Task goal ▸
Could you copy the data that follows exactly as written, but drop the pictures?

Collected data entries:
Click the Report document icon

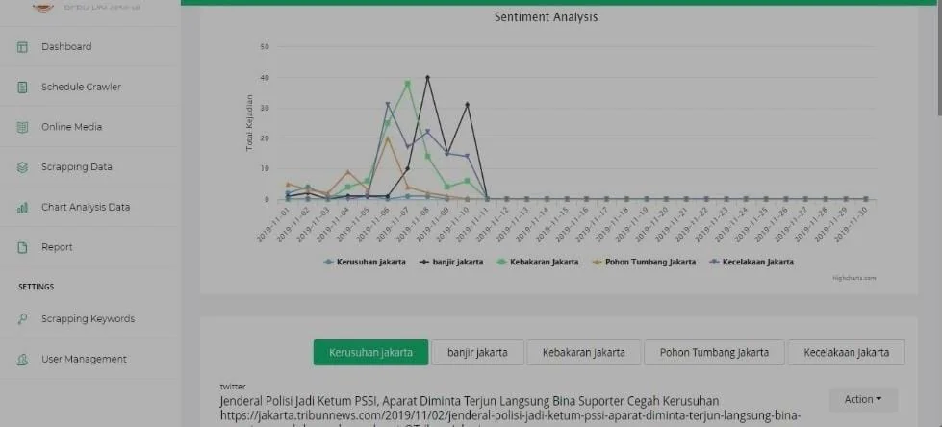(x=22, y=247)
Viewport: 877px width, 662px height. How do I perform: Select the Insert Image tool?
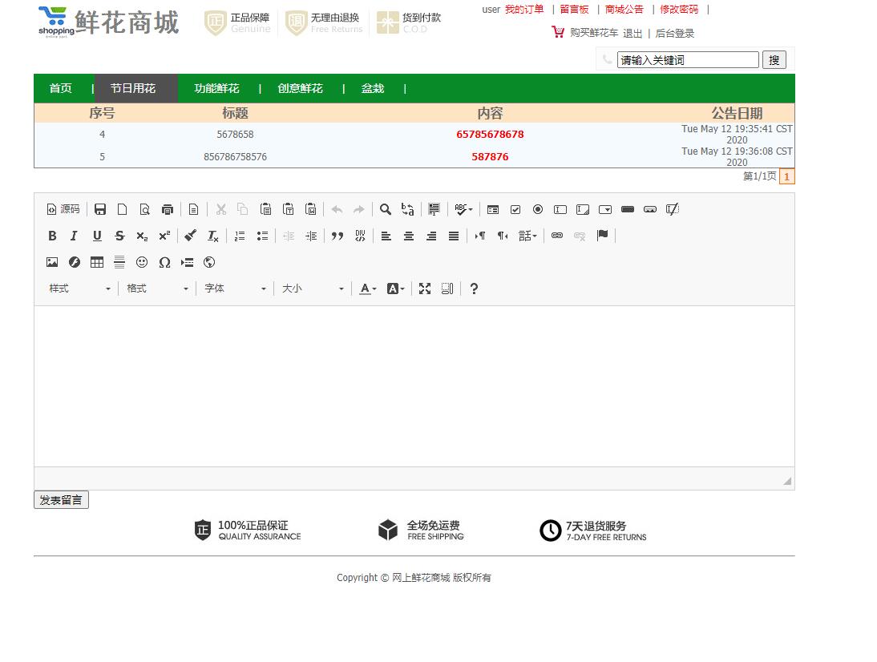(x=52, y=262)
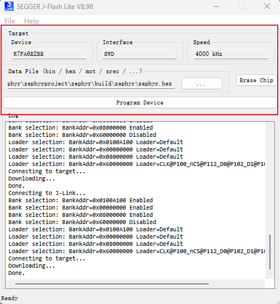
Task: Browse for data file with the ... button
Action: pos(202,84)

Response to the exercise ▸
Click the Report document icon

(x=22, y=247)
Viewport: 877px width, 662px height. How do I perform: Select the Insert Image tool?
(x=52, y=262)
Task: Browse for data file with the ... button
Action: pos(202,84)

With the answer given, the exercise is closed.